Directions for this task: Swap "Viewport" for "Screen" in the part of the records that opens with the line containing "Where should I" and closes with the end of the records, leaving everything else unchanged. Reproduce only that part, and leave the pictures out of your answer.

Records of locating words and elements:
— Start —
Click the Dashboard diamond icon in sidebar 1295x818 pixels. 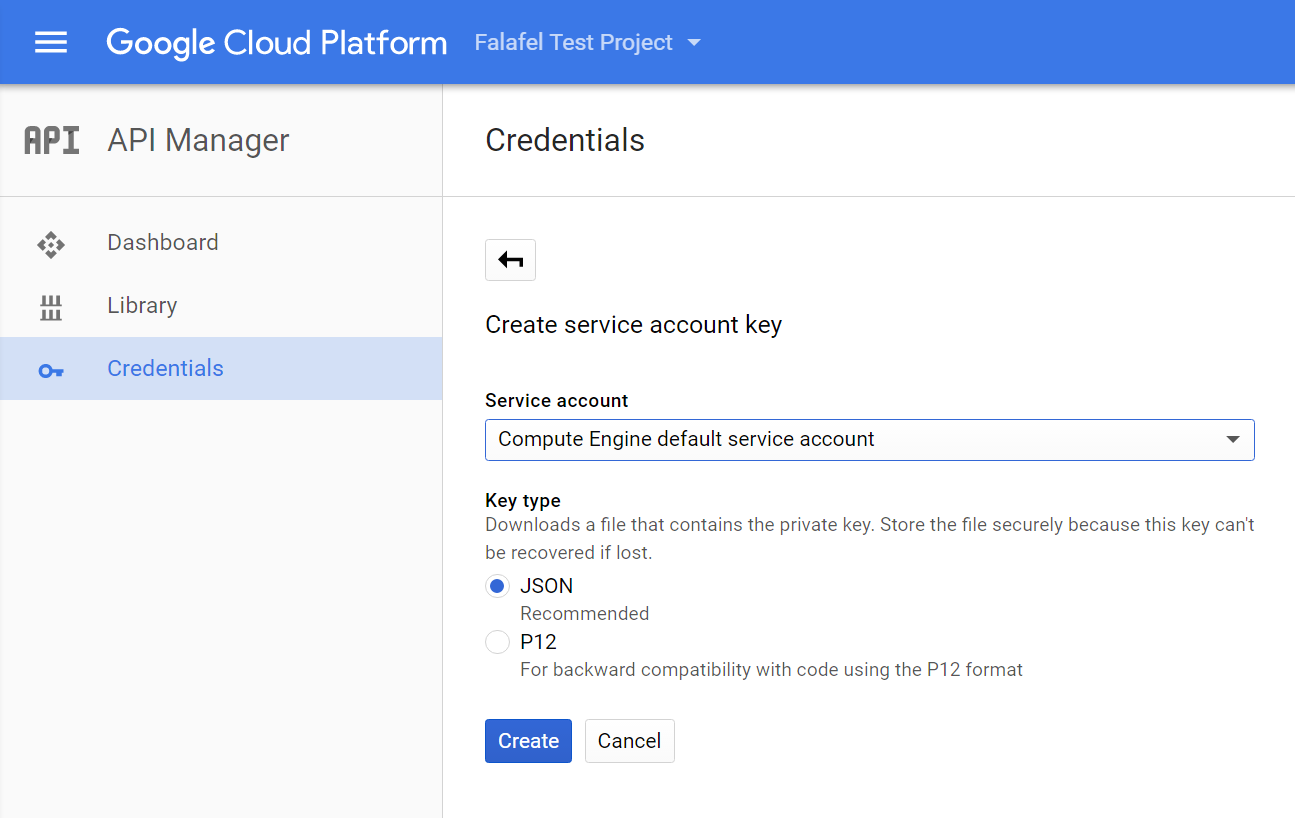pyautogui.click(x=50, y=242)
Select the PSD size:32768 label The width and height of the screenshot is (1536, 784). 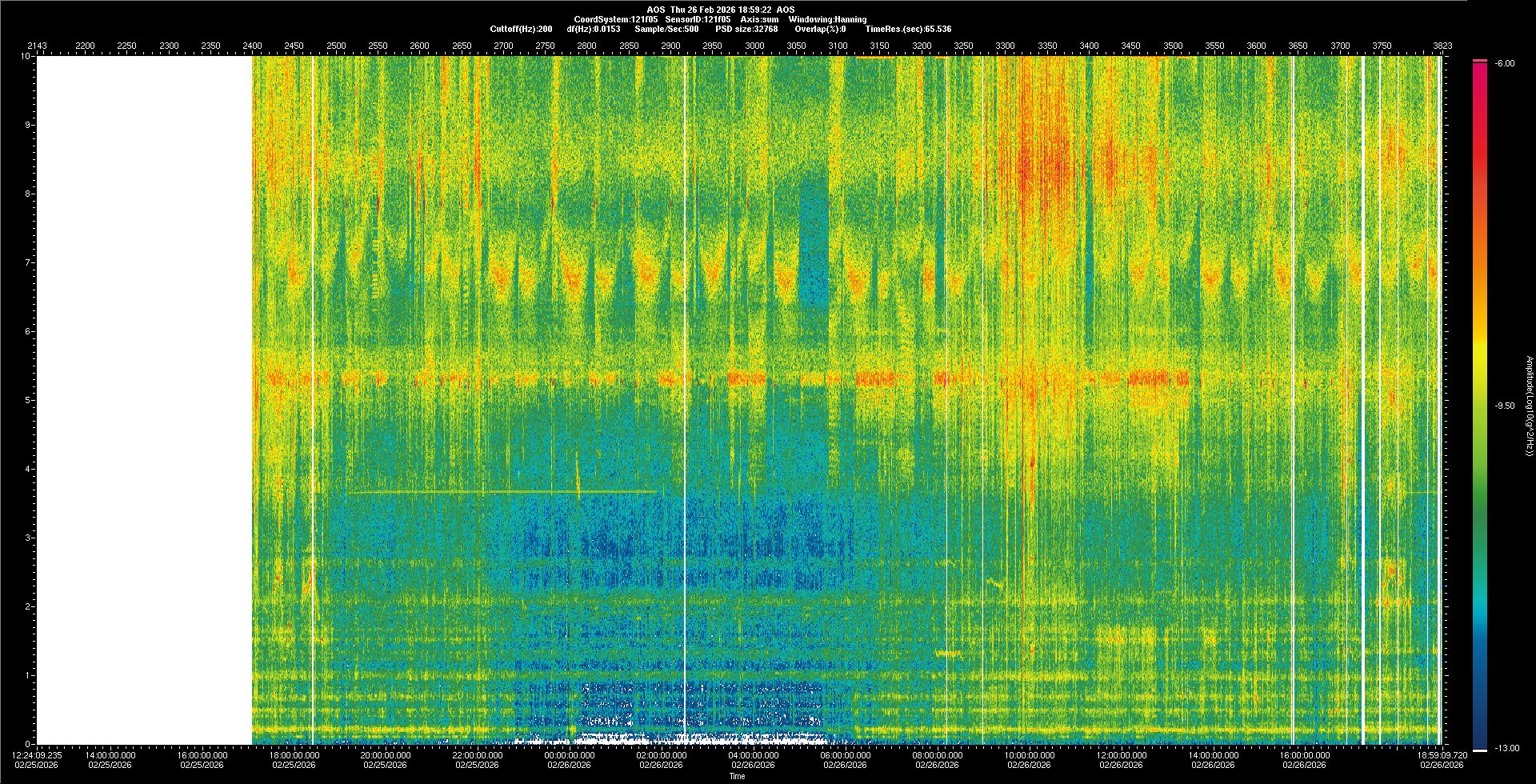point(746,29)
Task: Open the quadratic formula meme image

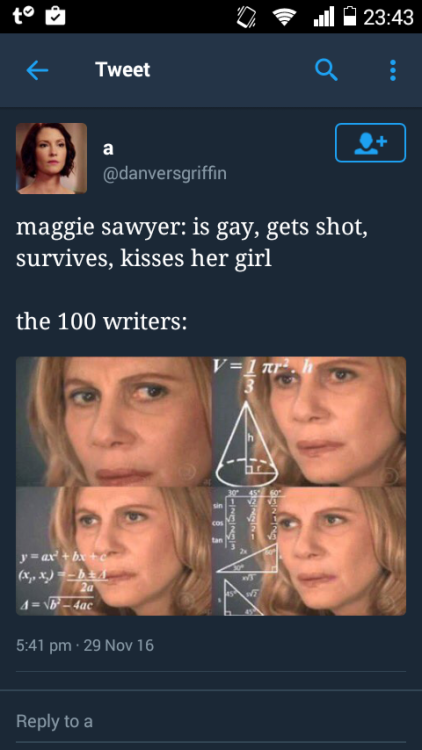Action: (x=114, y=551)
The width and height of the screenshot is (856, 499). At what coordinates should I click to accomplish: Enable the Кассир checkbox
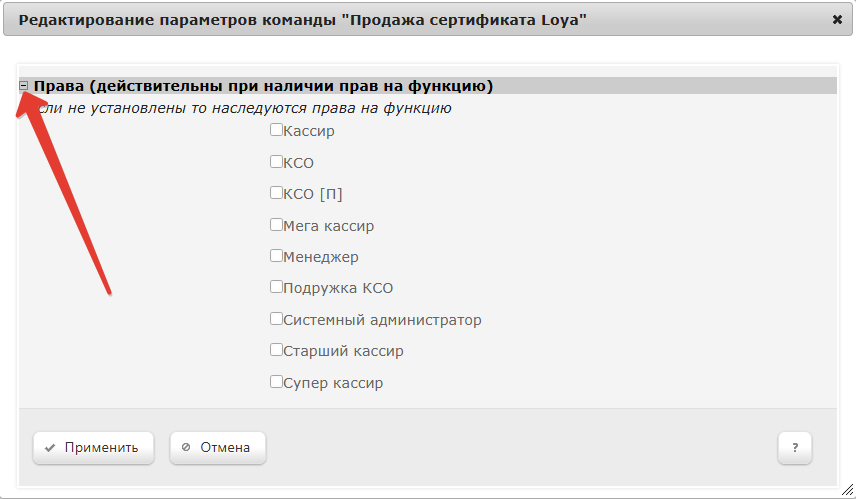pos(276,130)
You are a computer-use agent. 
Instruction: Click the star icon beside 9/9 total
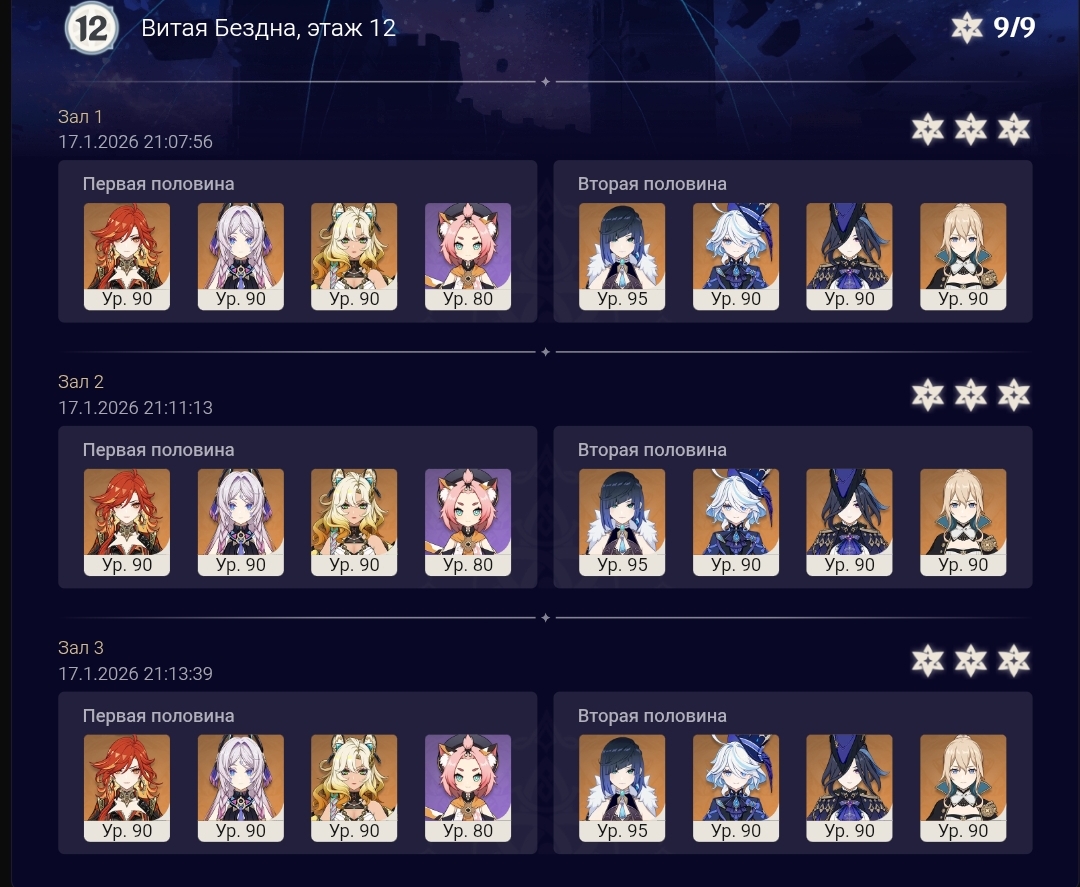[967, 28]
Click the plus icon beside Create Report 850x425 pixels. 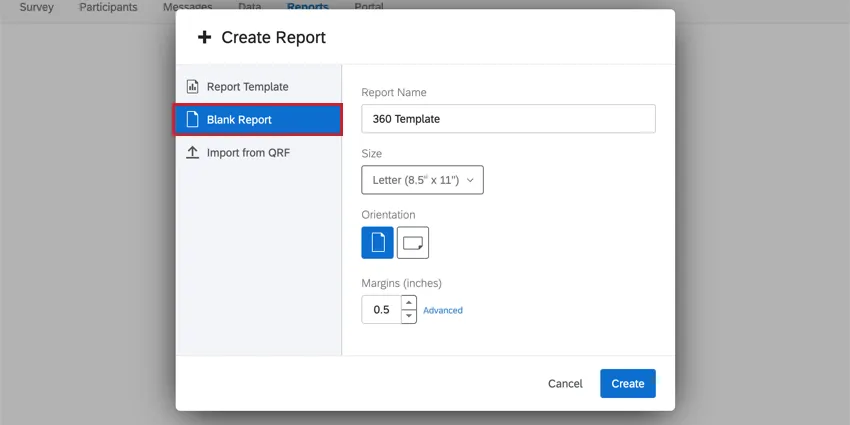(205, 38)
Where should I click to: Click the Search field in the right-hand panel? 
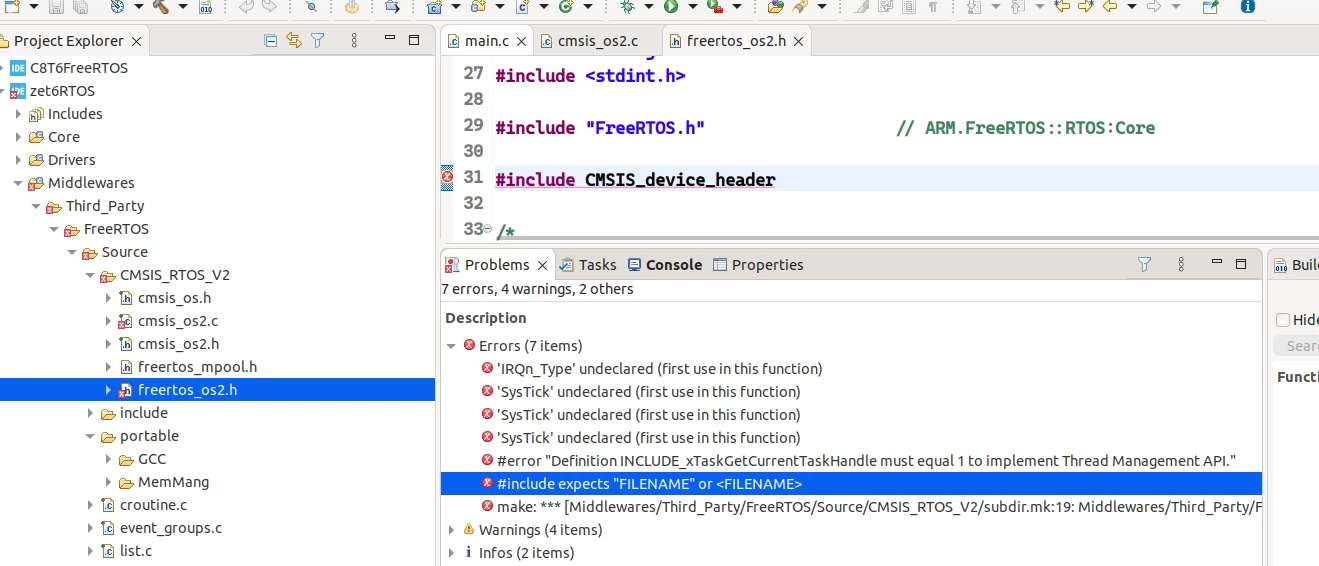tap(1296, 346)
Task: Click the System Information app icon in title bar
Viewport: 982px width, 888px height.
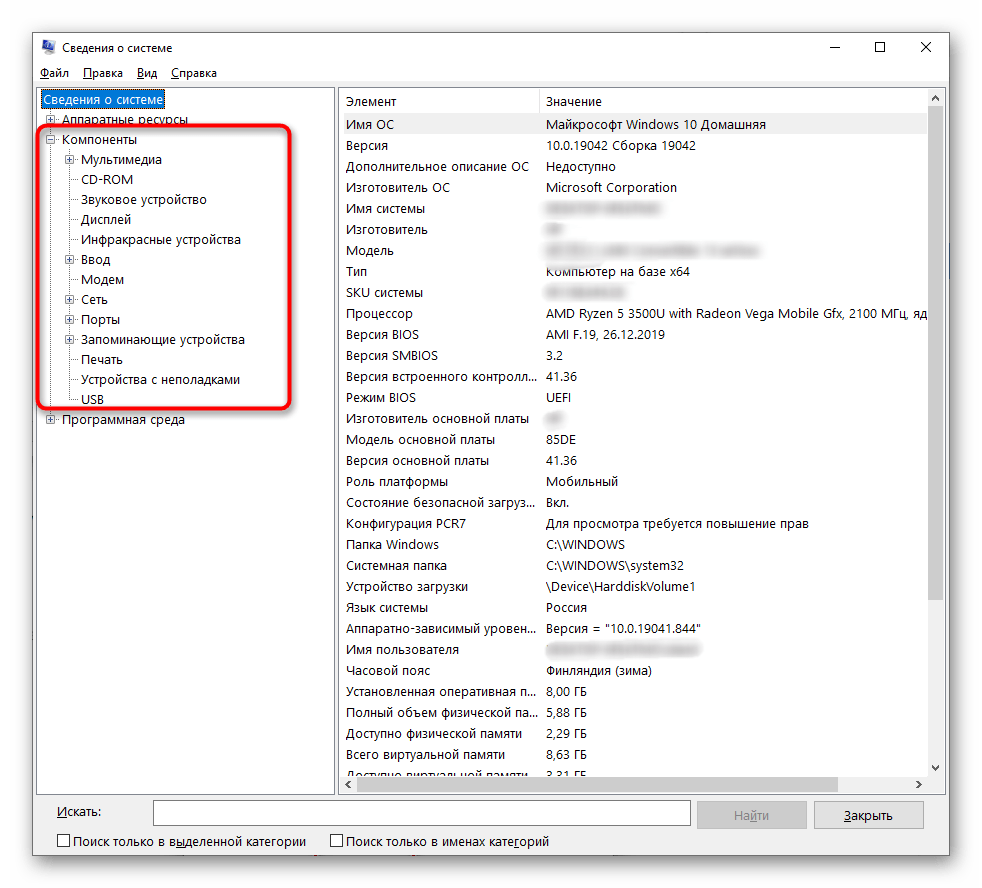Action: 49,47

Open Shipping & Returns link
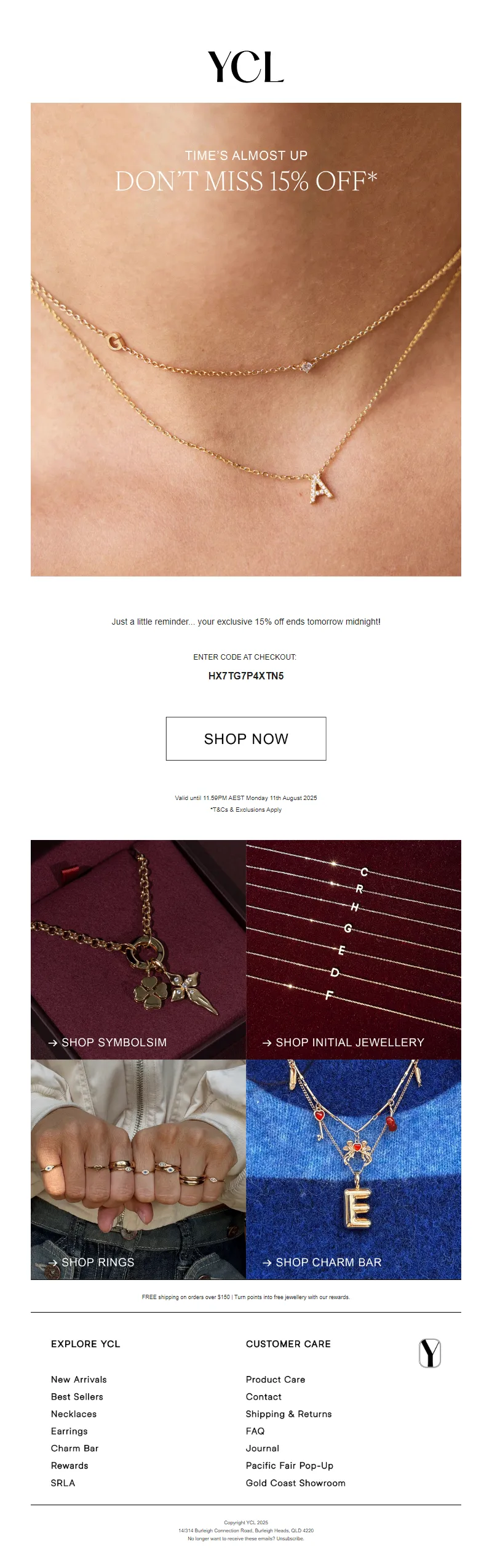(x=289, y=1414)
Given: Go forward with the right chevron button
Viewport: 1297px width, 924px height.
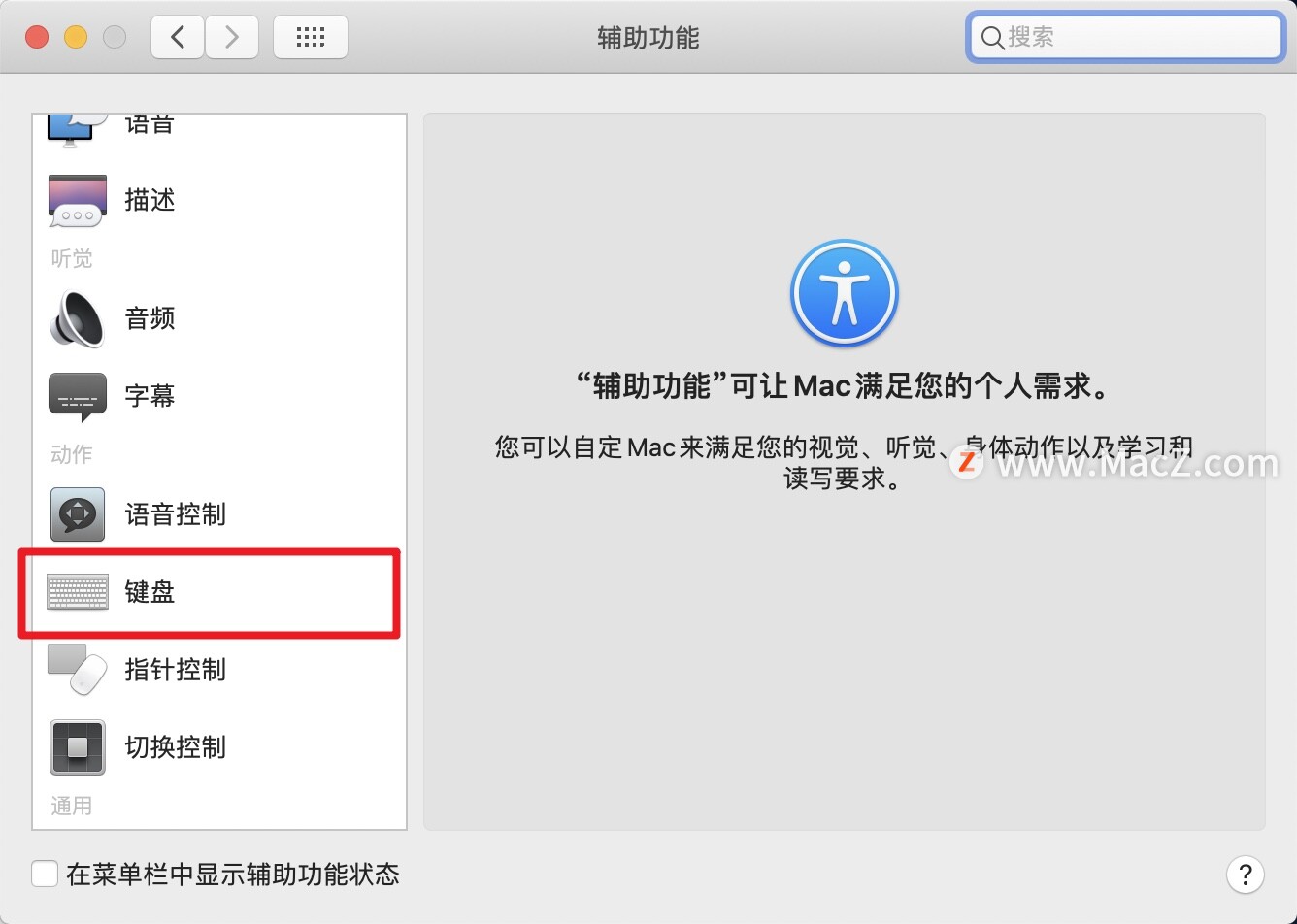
— End —
Correct output:
Where should I click to: Click the Search field in the right-hand panel? 
tap(1296, 346)
Task: Click the System Information app icon in title bar
Screen: 982px width, 888px height.
Action: 49,47

Open Shipping & Returns link
(x=289, y=1414)
Given: Go forward with the right chevron button
Screen: 1297px width, 924px height.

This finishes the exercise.